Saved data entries
========

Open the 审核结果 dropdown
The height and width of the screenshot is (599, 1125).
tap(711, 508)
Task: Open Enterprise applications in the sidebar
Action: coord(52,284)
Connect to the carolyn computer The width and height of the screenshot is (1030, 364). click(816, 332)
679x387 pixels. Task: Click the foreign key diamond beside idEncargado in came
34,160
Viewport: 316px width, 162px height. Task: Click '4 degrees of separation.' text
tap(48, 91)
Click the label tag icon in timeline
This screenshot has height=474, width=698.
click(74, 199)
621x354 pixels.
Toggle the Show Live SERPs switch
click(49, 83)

========

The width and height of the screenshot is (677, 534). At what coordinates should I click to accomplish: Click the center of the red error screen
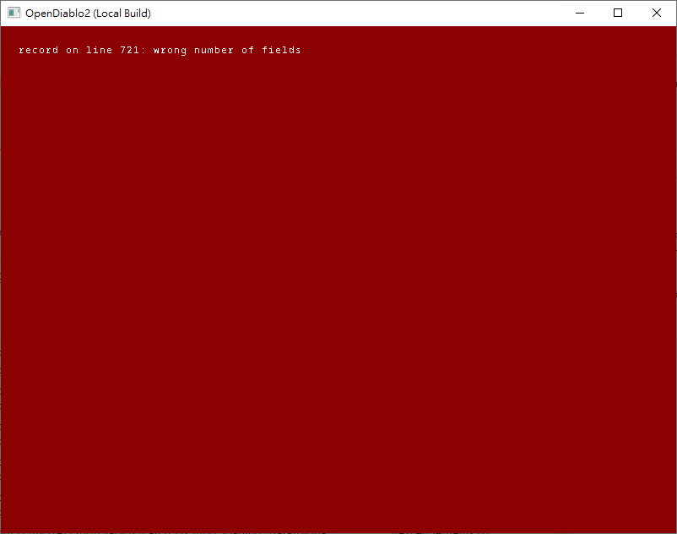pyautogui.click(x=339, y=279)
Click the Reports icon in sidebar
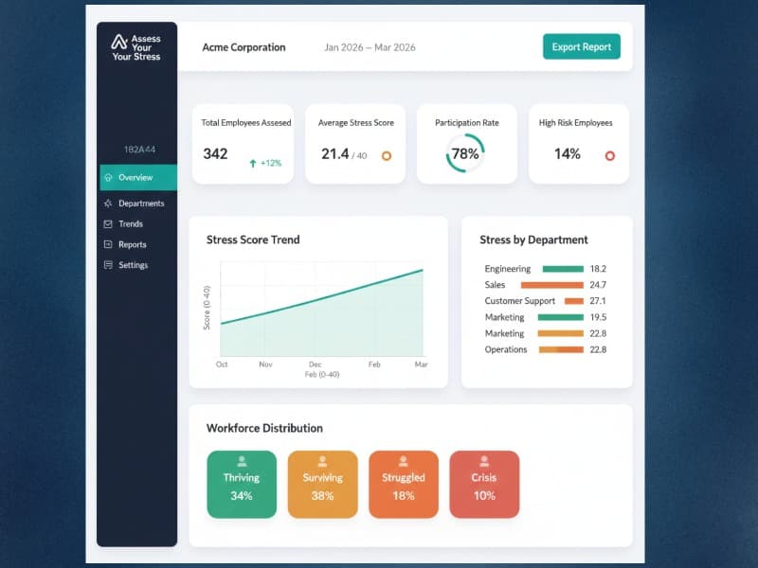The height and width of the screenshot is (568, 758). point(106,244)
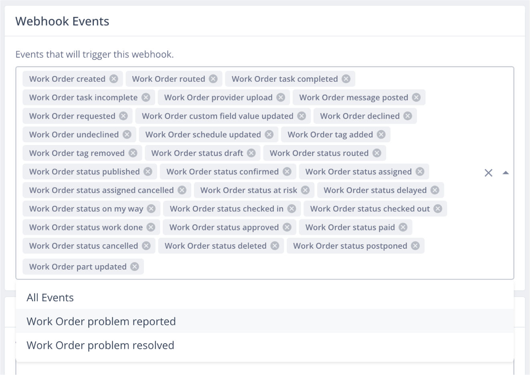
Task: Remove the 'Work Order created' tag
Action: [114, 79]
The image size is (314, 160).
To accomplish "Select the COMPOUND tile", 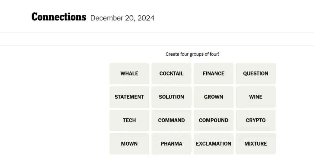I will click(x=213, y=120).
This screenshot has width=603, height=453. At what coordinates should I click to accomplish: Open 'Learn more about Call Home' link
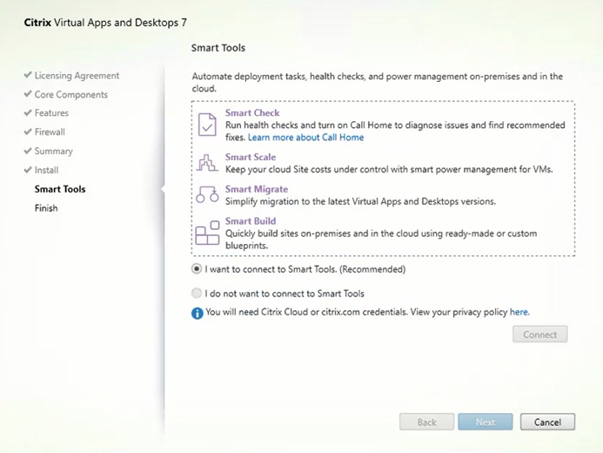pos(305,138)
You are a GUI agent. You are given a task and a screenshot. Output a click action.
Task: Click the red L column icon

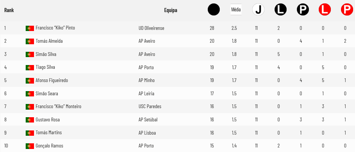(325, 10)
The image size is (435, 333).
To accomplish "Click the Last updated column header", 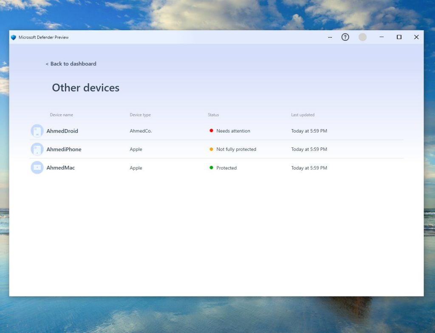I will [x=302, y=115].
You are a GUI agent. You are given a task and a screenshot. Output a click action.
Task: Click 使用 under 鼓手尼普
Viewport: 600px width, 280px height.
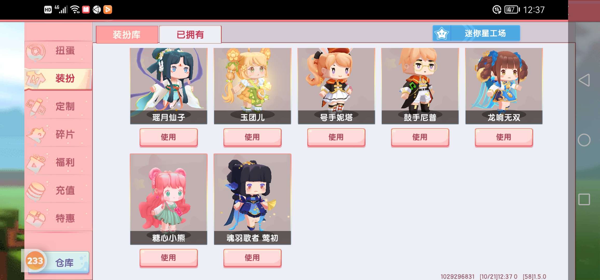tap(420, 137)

========

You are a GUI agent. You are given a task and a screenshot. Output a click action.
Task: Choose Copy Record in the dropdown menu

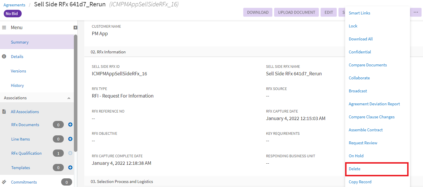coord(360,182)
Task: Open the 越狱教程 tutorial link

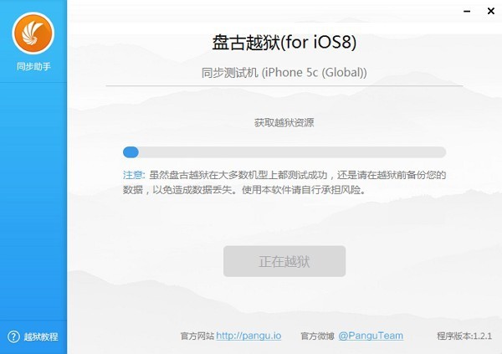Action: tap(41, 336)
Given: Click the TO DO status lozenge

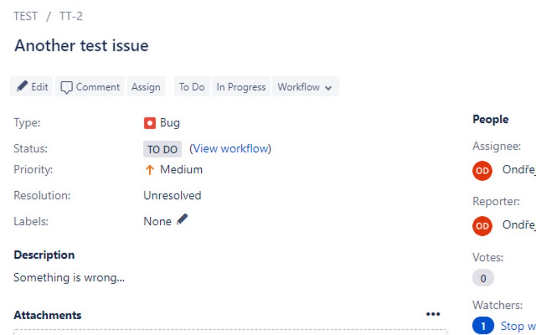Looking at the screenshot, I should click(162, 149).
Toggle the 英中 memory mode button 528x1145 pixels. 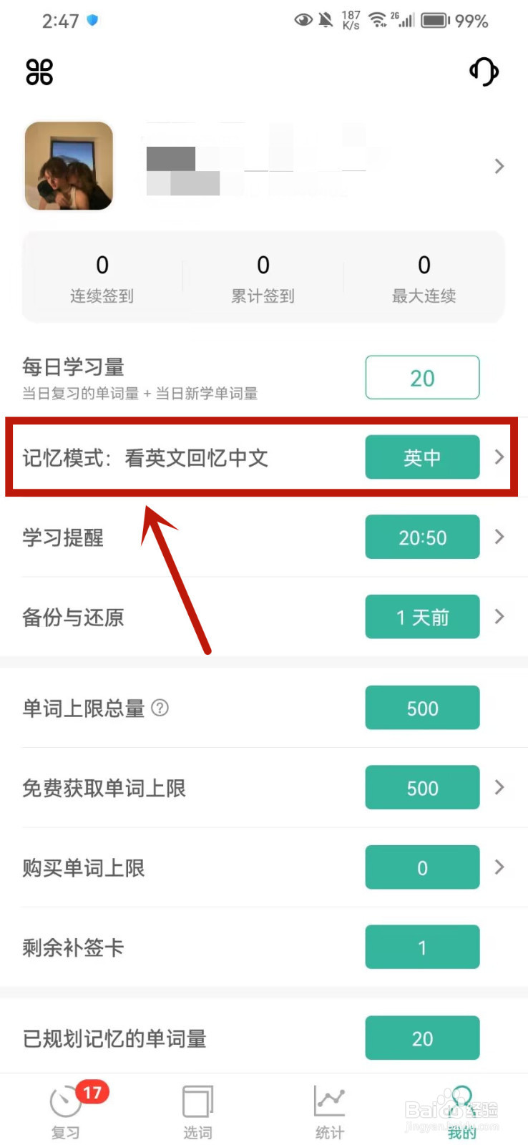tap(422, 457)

========

Pull out every line of the records that contains the string "coordinates".

The width and height of the screenshot is (677, 534). At what coordinates should I click to accomplish: Click the center of the red error screen
This screenshot has width=603, height=453. At what coordinates should I click to accomplish: Open 'Learn more about Call Home' link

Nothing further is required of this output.